Boy, if there are two words I can't stand hearing together, it's "Stay strong." People say it all the time to cancer patients, but they say it to other people facing awful circumstances, too. It's almost always said with the very best of intentions, and when the speaker doesn't know what else to say in the face of the immense struggle the listener is facing.
Sometimes, what the speaker means is, "I wish you strength. I know you have to deal with something terrible, and I want to help you, but I have no idea how, because this is so huge. I'm hoping that my love, and the love of others, will help you tap some secret well of strength you didn't know you had, and you'll come through this awful time intact."

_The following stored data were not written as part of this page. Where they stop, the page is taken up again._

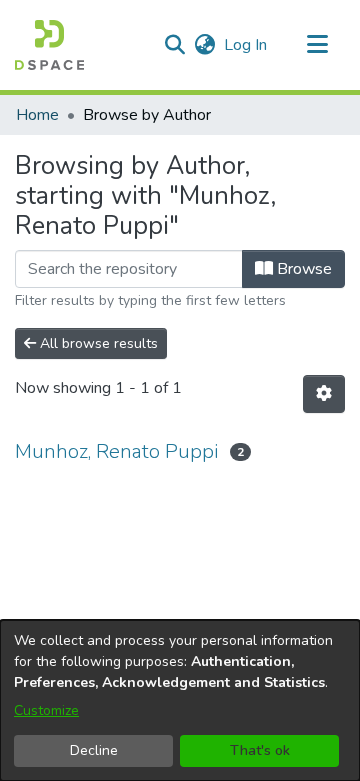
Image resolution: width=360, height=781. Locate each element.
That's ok (260, 750)
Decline (94, 750)
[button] (49, 45)
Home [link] (37, 115)
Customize (46, 710)
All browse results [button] (97, 343)
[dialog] (180, 700)
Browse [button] (302, 269)
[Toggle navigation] (317, 45)
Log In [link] (246, 45)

Sometimes, the speaker means, "Something huge and terrifying has happened to you, and it terrifies me, too. I don't know how I'll react if you fall apart. I'm afraid I'll fall apart as well. I need you to stay strong so I don't have to face that possibility."
Sometimes, people who say, "Stay strong," mean both of those things without realizing it.
Many hearers can take the phrase in the best possible light, and that's great, but I worry about the other people. What if they can't stay strong? What if they have used up all their strength just surviving to this moment and they desperately need to know it's safe to break down, that someone else will patiently wait and help them figure out how to put things back together again? What if you say, "Stay strong," and they hear, "Don't break down. Not here. I can't take it?"
Here is what I'd rather say: I'm here for you. I'll cry with you. Don't feel like you have to be strong for me, or for anyone. The only way out is through, and I know it will be hard. But I promise, no matter what, you'll never be alone.